Естественно, закрытость чувств не всегда зависит от собственной воли. Она приходит, хотите вы того или нет. Но иной раз она зависит и от нас, если мы сами забираемся в коробку; правда, порой нас запихивают в нее. Это я говорю об энтропии, которая неизбежно всех нас прижмет, рано или поздно. «Зрение, слух, обоняние – все уходит
[8], – как заметил добрый старый Билл Ш.», и кончим мы без зубов, без глаз, без всего на свете. Без всего! Или, как сказал тот же умный человек, час за часом мы зреем и зреем, затем час за часом гнием и гнием, вот и весь сказ, и нечего больше добавить.

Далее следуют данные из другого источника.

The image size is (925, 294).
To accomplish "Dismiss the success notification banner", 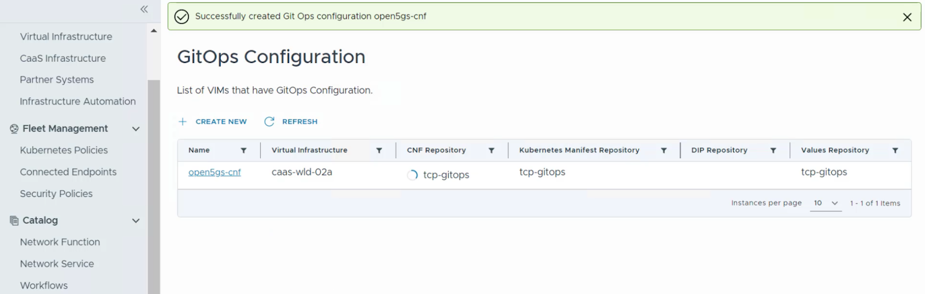I will click(907, 17).
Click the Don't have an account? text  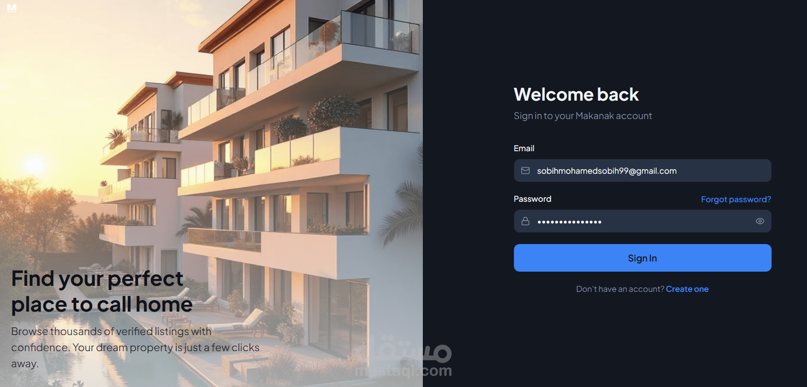pos(620,289)
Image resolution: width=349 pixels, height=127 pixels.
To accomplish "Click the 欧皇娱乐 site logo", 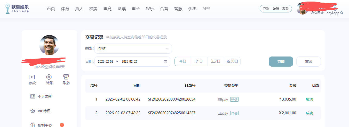I will pyautogui.click(x=17, y=9).
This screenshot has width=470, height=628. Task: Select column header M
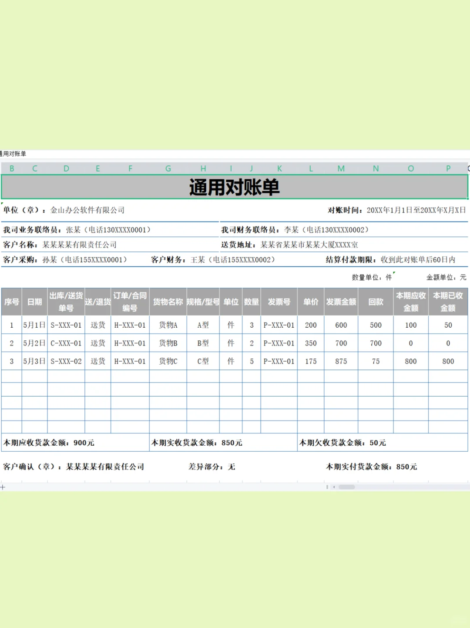coord(341,169)
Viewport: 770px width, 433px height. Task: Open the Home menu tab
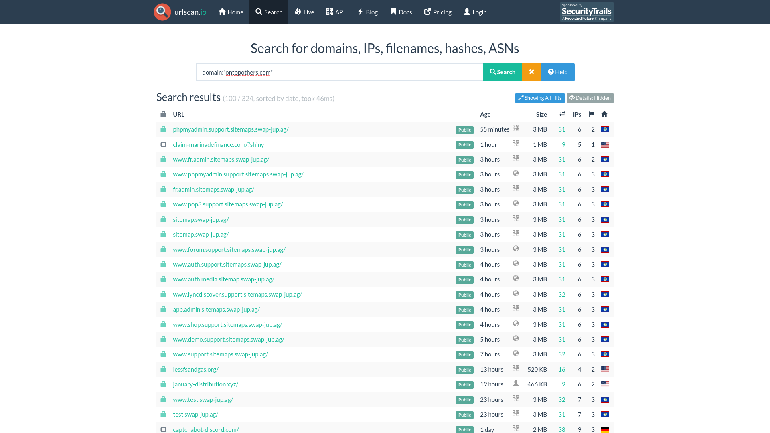point(231,12)
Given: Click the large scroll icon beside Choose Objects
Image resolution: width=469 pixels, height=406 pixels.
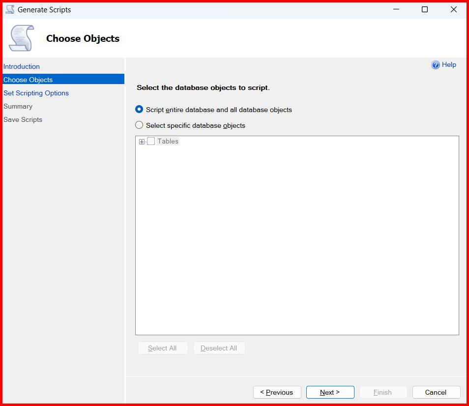Looking at the screenshot, I should [x=22, y=38].
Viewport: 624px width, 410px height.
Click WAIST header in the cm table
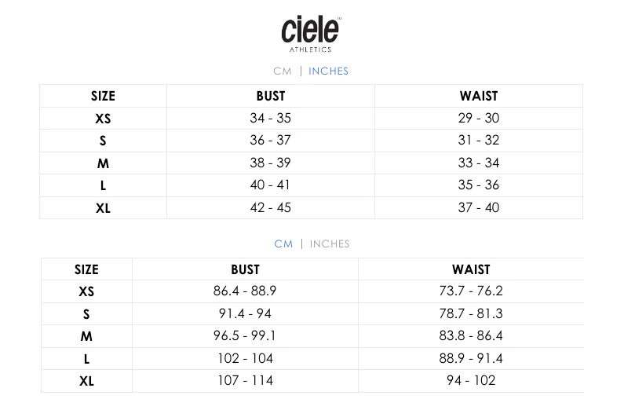[x=471, y=269]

Я предлагаю в качестве примера самого себя. О чем говорит печальная история этого человека? Неизбежное притупление редкостной способности. Ослабление притока информации извне. Частичная смерть при жизни. Разве сам я не жертва энтропийной войны? Не застывал ли я, не немел ли на ваших глазах? Не очевидны ли мои боль и горечь? Кем я буду, когда перестану быть самим собой? Я умираю, я сгораю, я тлею. Самопроизвольное гниение. Судороги упадка. Я создан ради уничтожения. Я становлюсь пеплом и прахом и буду ждать метлу, которая меня выметет.
Очень красноречиво, Селиг. Получишь «А». Написано ясно и сильно. Чувствуется превосходное знание надлежащих источников. Будешь первым в классе. Ну что, теперь тебе лучше?
Глава 24
Это была безумная идея, Китти. Глупая фантазия. Она никогда не воплотилась бы в реальность. Я хотел от тебя невозможного. Результат мог быть только один: я должен был раздосадовать тебя, надоесть и оттолкнуть. Впрочем, Найквист тоже виноват. Идея принадлежала ему. Но нет, вините меня одного. Разве следовало мне прислушиваться к безумцу? Меня вините, меня!

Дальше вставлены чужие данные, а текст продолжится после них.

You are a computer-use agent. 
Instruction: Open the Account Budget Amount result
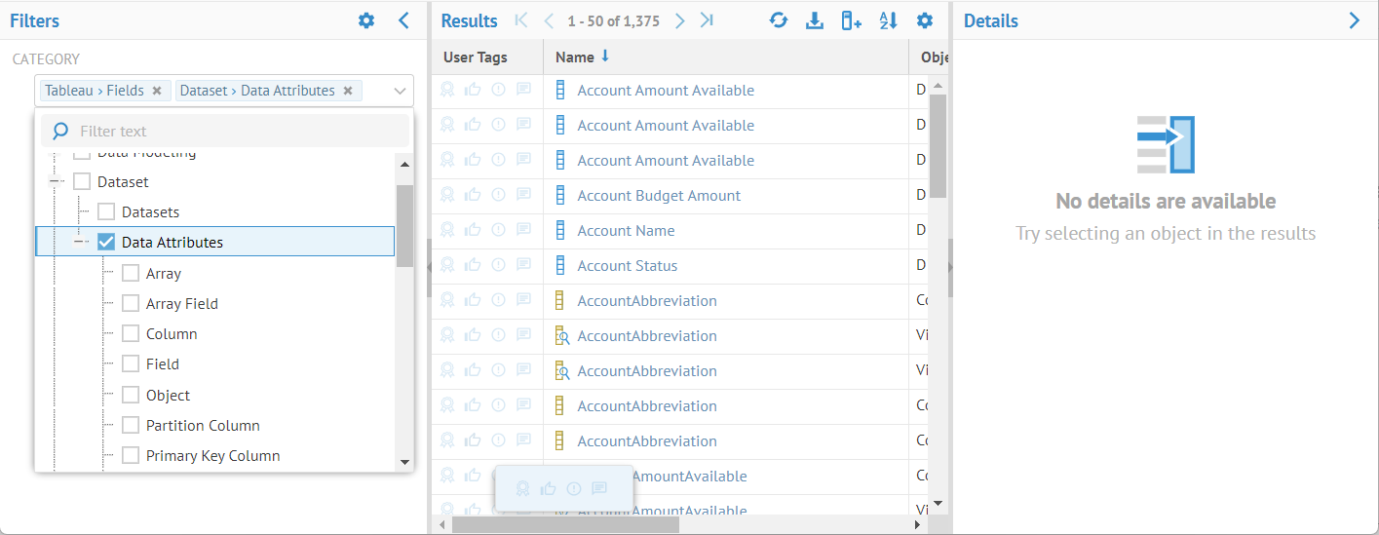click(x=659, y=196)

Аксиома: переделывать душу любимой значит грешить против любви, даже если ты воображаешь, что после переделки будешь любить ее еще сильнее.
Найквист предположил:
– Быть может, она тоже читает мысли, и блокада – результат интерференции, столкновение твоей передачи и ее, в итоге волны гасятся в одном направлении или в обоих. Вот и нет передачи, ни от нее к тебе, ни от тебя к ней.
Было это в августе 1963 года, через две или три недели после нашей встречи, Китти. Мы еще не жили вместе, но уже побывали парочку раз в постели.
– У нее нет ни намека на телепатию, – возразил я. – Она здоровая, совершенно нормальная, уравновешенная девушка. И потому никаких мыслей она не читает.
– Не будь так уверен, – сказал Найквист.
Он еще не был знаком с тобой. Хотел познакомиться, но я не торопился вас свести. И ты тоже ничего не знала про него.
– А ты считаешь, что телепаты – больные, ненормальные и неуравновешенные? – переспросил он. – Quod erat demonstrautum – что и требуется доказать. Говори за себя.
– Телепатия искажает природу человека, – настаивал я. – Затемняет душу.
– Твою, может быть. Но не мою.
Он был прав. Ему телепатия не вредила. А у меня, возможно, и не возникло бы никаких проблем, родись я без своего дара. Тогда я не мог бы оправдывать им свои многочисленные недостатки. Но бог знает сколько вокруг неврастеников, которые никогда не читали мыслей.